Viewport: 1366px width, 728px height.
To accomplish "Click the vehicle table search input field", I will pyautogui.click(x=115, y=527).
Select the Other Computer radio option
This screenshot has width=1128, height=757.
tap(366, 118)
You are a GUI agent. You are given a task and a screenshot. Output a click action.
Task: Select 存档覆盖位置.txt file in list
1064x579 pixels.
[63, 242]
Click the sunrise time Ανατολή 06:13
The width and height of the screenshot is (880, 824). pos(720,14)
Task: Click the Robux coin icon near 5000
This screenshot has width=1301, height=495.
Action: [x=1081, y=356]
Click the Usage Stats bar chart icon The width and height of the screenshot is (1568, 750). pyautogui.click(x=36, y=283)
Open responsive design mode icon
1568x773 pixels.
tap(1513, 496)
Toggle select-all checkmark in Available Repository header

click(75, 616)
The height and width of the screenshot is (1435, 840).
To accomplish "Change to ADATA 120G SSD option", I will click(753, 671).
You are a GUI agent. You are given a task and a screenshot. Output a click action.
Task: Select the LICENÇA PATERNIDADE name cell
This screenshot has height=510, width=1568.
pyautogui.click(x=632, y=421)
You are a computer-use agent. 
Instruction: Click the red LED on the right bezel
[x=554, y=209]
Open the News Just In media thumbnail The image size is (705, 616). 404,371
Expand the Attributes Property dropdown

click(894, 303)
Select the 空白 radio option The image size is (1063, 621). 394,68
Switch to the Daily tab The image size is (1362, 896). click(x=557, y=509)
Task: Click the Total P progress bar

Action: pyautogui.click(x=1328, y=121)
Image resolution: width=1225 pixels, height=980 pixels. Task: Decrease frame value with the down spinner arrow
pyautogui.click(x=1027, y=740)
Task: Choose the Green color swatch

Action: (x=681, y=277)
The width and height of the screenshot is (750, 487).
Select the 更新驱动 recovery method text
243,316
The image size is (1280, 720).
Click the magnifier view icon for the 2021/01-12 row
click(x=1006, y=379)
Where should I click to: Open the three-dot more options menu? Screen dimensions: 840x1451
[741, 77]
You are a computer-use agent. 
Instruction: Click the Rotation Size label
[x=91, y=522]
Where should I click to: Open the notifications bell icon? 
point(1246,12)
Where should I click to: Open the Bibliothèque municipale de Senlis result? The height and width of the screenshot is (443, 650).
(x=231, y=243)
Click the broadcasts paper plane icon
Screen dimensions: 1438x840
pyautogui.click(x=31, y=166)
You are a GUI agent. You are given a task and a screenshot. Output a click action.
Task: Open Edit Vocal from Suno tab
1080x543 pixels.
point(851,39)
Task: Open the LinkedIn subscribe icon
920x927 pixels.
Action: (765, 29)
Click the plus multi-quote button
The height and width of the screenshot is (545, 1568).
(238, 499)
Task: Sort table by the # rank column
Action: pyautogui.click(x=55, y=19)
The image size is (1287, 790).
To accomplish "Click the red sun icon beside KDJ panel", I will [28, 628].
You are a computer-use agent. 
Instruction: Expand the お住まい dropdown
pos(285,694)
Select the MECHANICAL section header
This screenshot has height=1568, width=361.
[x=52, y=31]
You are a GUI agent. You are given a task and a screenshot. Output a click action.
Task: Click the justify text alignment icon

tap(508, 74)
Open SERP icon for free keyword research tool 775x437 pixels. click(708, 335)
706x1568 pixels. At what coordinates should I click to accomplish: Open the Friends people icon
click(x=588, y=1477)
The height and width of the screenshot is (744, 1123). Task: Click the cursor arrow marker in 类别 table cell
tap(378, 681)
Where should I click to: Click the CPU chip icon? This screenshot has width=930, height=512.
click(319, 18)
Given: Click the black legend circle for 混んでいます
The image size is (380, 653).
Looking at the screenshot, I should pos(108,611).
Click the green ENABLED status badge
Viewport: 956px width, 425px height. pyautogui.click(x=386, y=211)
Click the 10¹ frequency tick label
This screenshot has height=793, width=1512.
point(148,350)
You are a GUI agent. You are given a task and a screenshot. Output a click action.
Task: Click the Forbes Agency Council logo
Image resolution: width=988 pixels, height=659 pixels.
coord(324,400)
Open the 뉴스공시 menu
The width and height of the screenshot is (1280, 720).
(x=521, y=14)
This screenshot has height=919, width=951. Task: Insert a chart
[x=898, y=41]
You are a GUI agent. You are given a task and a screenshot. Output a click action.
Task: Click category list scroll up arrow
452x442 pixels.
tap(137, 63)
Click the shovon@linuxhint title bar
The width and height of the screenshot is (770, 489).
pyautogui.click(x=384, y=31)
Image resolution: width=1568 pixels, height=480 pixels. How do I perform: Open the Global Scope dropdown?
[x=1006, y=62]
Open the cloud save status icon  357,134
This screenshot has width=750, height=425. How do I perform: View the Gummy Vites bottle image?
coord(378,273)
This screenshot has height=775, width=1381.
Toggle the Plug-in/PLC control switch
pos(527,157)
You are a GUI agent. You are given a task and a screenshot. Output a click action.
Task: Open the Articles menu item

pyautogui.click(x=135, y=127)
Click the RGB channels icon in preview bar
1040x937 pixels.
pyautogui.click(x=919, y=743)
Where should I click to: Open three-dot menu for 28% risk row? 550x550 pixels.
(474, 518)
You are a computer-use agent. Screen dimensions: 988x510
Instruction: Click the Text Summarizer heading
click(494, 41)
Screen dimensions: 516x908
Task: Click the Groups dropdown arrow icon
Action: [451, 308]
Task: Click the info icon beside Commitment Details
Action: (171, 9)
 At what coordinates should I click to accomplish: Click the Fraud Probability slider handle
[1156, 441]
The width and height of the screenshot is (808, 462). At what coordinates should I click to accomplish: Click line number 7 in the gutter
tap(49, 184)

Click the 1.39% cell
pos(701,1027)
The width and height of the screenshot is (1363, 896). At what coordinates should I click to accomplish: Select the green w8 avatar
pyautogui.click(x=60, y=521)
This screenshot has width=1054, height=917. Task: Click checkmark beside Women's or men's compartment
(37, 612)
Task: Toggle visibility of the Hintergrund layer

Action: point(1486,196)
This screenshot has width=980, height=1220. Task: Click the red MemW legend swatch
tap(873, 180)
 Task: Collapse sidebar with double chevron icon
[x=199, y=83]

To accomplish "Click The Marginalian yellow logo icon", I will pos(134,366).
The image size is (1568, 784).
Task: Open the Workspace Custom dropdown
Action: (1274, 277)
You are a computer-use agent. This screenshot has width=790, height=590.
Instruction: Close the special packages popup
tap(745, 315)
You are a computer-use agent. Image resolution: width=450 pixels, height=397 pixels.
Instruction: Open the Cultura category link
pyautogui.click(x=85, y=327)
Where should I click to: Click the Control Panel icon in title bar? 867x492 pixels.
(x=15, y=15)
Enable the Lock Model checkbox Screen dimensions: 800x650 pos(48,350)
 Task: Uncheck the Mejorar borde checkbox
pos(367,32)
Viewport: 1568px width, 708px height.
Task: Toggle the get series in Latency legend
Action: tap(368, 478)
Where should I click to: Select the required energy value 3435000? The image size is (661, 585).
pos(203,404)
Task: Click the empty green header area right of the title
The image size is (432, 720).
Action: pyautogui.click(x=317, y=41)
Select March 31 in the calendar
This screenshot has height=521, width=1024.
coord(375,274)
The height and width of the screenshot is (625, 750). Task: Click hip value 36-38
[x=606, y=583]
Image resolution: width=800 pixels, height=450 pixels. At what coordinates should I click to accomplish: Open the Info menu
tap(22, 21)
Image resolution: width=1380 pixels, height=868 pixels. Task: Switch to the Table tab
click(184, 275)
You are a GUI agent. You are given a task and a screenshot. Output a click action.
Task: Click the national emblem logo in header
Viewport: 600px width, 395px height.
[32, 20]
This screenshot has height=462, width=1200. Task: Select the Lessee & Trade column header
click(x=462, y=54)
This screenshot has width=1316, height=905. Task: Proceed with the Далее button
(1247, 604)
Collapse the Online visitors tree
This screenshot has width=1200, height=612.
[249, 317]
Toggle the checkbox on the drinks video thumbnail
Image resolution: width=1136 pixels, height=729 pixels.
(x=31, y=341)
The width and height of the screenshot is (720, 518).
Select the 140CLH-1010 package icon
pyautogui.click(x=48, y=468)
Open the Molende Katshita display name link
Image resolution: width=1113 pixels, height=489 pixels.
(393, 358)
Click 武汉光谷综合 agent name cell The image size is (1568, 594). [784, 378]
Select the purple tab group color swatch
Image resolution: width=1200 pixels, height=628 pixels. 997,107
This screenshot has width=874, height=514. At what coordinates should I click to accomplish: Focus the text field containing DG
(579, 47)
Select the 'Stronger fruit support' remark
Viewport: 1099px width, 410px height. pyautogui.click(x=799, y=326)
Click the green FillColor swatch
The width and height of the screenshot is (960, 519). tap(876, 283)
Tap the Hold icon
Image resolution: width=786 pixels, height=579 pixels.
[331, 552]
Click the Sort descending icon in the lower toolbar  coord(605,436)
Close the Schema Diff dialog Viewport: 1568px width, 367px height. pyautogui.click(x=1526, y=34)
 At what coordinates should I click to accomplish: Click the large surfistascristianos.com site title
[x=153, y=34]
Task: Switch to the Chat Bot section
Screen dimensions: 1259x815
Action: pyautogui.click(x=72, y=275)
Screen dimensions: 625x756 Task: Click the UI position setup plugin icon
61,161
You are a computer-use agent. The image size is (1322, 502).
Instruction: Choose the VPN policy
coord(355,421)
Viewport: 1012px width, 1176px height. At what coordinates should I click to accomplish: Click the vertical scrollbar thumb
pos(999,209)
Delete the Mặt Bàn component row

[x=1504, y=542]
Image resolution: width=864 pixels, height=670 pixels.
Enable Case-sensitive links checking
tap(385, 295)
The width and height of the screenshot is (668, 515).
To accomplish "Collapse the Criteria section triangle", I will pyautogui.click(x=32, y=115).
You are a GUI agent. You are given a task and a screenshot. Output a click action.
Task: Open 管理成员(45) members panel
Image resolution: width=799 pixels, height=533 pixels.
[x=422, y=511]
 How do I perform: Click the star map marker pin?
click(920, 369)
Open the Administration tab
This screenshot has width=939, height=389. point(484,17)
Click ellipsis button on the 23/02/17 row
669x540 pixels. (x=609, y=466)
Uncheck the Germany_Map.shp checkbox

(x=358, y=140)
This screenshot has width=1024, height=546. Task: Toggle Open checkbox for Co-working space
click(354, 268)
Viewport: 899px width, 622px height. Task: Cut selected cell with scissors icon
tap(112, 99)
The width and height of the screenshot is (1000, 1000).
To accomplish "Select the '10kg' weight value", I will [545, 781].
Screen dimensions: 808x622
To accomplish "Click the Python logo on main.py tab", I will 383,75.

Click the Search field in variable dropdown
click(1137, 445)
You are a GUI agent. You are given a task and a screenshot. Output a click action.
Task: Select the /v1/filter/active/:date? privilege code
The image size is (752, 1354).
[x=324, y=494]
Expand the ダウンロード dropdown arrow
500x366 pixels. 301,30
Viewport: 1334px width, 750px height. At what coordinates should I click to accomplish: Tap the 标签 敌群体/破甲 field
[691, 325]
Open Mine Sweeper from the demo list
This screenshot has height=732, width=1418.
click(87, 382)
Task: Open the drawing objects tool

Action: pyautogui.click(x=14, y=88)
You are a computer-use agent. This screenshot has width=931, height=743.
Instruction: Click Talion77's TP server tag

:: What you are asked to do ::
Find every line above where the word "list" occurs, and copy that line.

:: Expected output ::
Task: Select 存档覆盖位置.txt file in list
Task: Click category list scroll up arrow
Open Mine Sweeper from the demo list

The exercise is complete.